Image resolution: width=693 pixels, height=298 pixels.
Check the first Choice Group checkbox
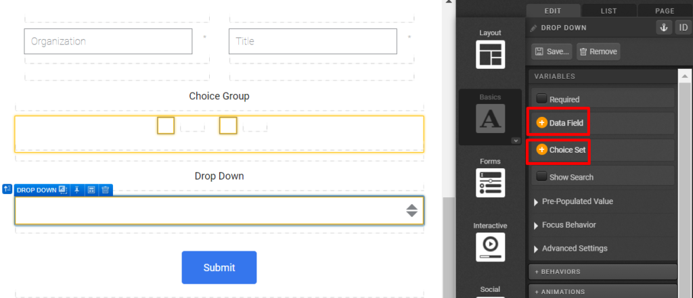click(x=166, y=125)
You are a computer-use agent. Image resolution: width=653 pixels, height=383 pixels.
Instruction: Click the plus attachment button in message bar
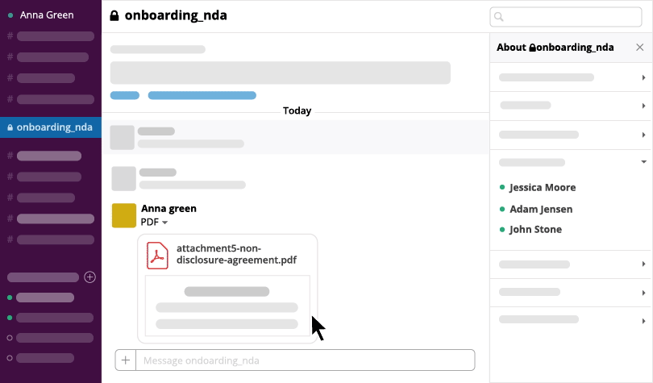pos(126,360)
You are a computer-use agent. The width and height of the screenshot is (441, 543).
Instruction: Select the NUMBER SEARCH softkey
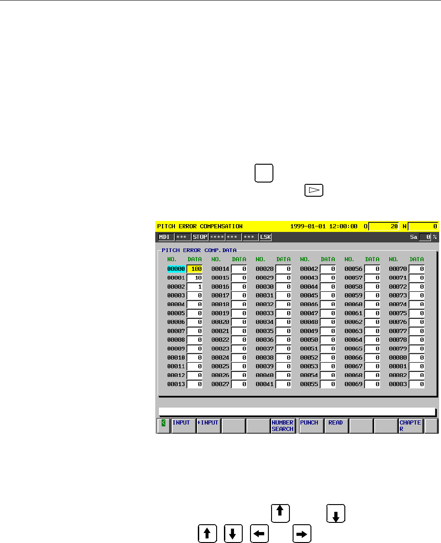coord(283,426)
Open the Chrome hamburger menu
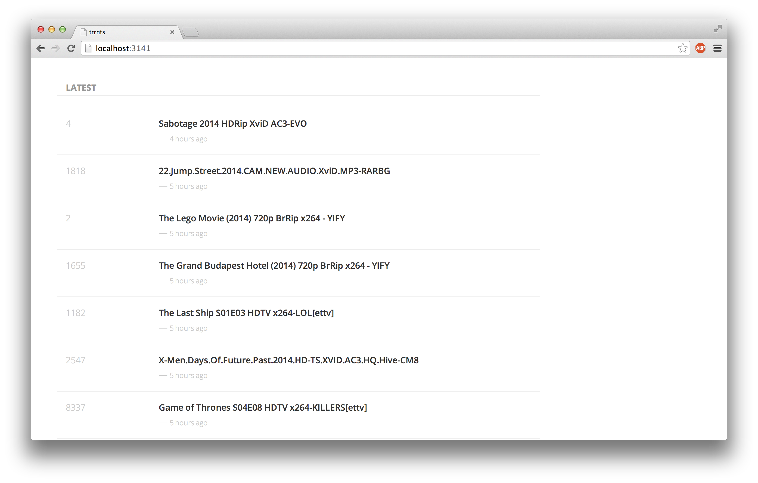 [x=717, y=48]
-------------------------
**Exercise:** Convert the rows above into a JSON list of strings with one string per line. Skip any blank lines and leave the pictures out.

**Written solution:**
[
  "Image resolution: width=693 pixels, height=298 pixels.",
  "Check the first Choice Group checkbox",
  "click(x=166, y=125)",
  "You are a computer-use agent. Image resolution: width=653 pixels, height=383 pixels.",
  "Instruction: Click the plus attachment button in message bar",
  "pos(126,360)",
  "You are a computer-use agent. The width and height of the screenshot is (441, 543).",
  "Instruction: Select the NUMBER SEARCH softkey",
  "coord(283,426)",
  "Open the Chrome hamburger menu",
  " [x=717, y=48]"
]